Abstract
Purpose: :
To examine the impact of retinal field-of-view and magnification on the inter-expert reliability of plus disease diagnosis in retinopathy of prematurity (ROP).
Methods: :
15 wide-angle images from infants with ROP were cropped and adjusted in magnification to create two additional image categories: medium-angle (40-50°) and narrow-angle (20-30°). The resulting 45 images were uploaded to a web-based review system and interpreted independently by 13 ROP experts using a 3-level (plus, pre-plus, neither) and 2-level (plus, not plus) classification. Absolute agreement and kappa statistics were calculated to compare inter-expert reliability of plus disease diagnosis.
Results: :
In the 3-level classification, 70% or more experts agreed on the same diagnosis in 8/15 (53%) wide-angle images, but in only 3/15 (20%) medium-angle and 3/15 (20%) narrow-angle images.
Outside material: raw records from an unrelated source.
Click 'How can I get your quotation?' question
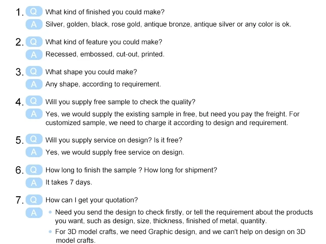 coord(92,200)
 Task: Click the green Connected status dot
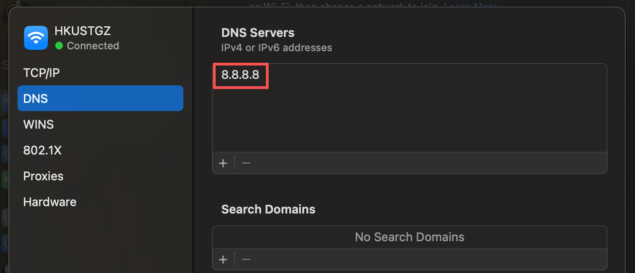click(x=59, y=46)
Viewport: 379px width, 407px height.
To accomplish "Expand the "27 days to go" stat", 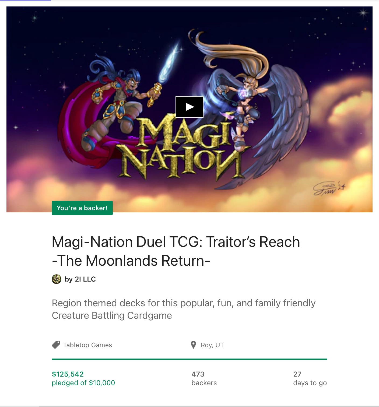I will (310, 378).
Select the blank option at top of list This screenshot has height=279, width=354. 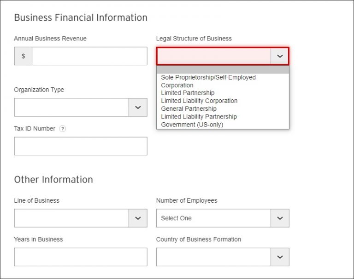point(223,70)
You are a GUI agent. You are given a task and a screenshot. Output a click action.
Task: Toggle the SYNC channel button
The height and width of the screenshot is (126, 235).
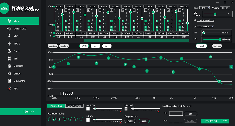[x=84, y=46]
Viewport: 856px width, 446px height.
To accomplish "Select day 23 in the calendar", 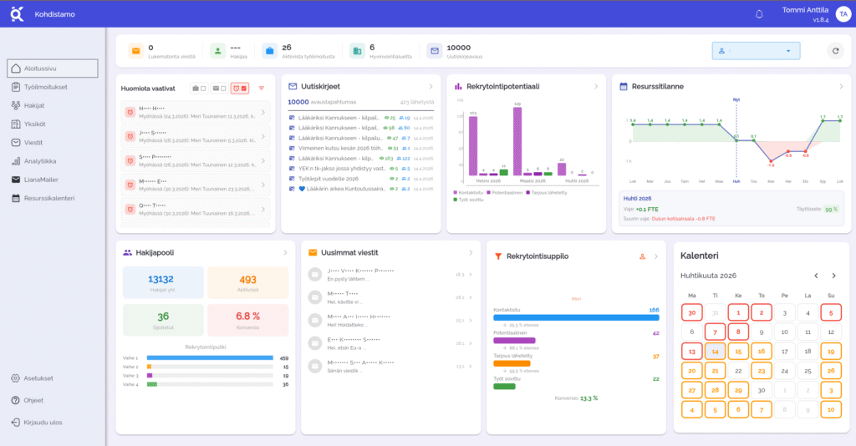I will click(x=762, y=371).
In the 2-level classification, 80% or more experts agreed on the same diagnosis in 11/15 (73%) wide-angle images, but only in 9/15 (60%) medium-angle and 3/15 (20%) narrow angle images. The mean kappa of each expert compared to all other experts was 0.40-0.59 in 8/13 (62%) experts using wide-angle images, was 0-0.19 in 7/13 (54%) experts using medium-angle images, and was 0.20-0.39 in 9/13 (69%) experts using narrow-angle images.
Conclusions: :
Inter-expert agreement in plus disease diagnosis from wide-angle images is higher than from medium-angle and narrow-angle images. Plus disease is defined using a narrow-angle standard published photograph which was selected over 20 years ago by expert consensus, yet this study suggests that peripheral retinal findings contribute to plus disease diagnosis by experts.